--- REQUIRED ACTION ---
Please go line by line and repeat the data below exactly, with no images.

--- RECORDS FOR THIS EXERCISE ---
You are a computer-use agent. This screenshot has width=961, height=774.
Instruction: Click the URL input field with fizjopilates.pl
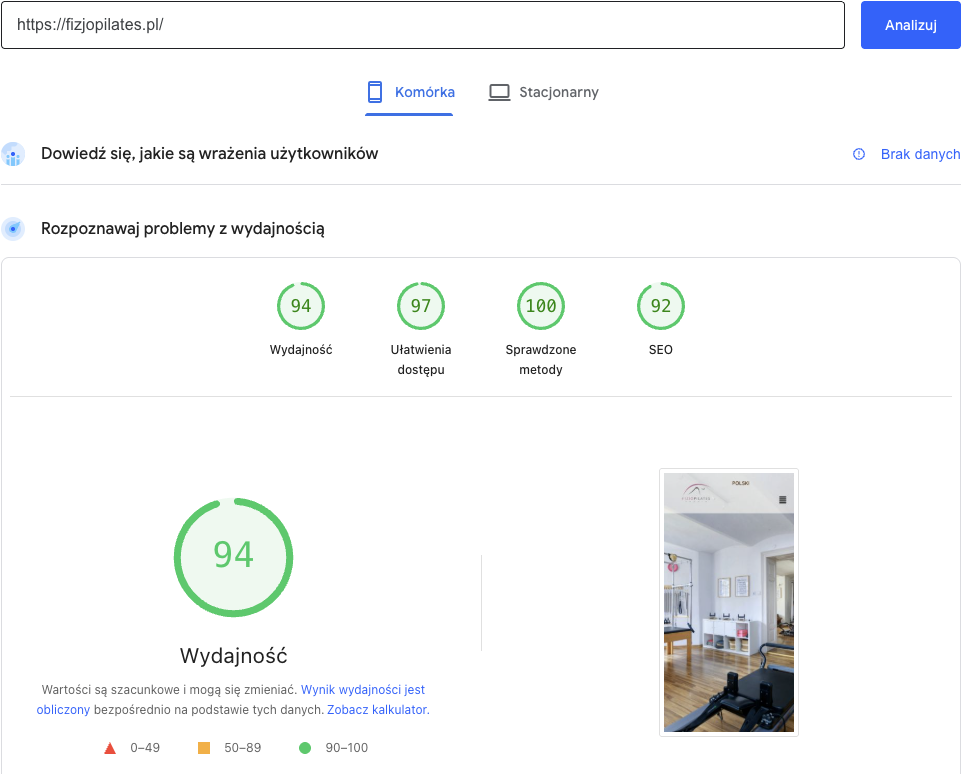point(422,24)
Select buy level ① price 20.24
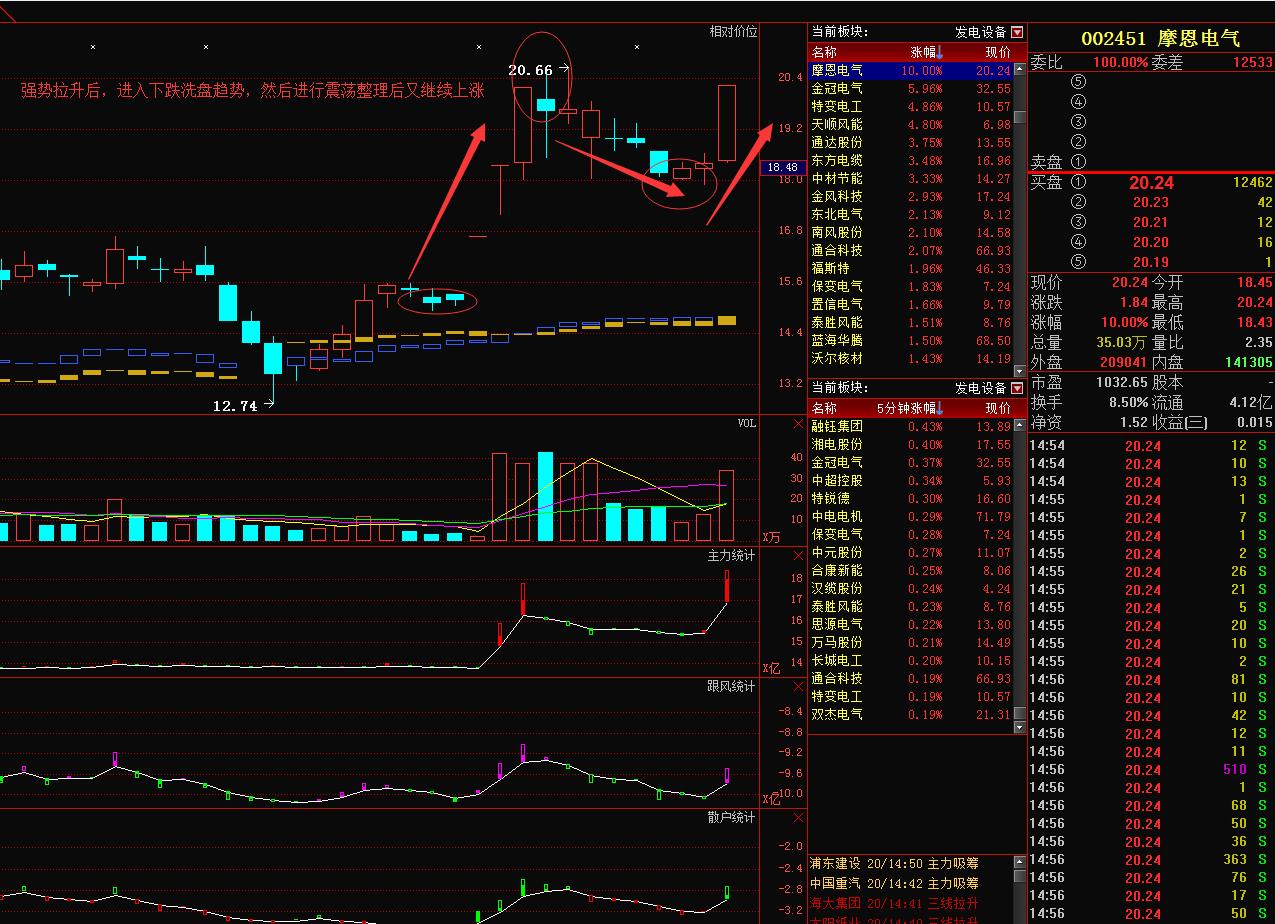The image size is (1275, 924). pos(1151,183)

--- RESPONSE ---
You are a computer-use agent. This screenshot has width=961, height=774.
Instruction: Click the URL input field with fizjopilates.pl
point(422,24)
Select buy level ① price 20.24
The image size is (1275, 924). pos(1151,183)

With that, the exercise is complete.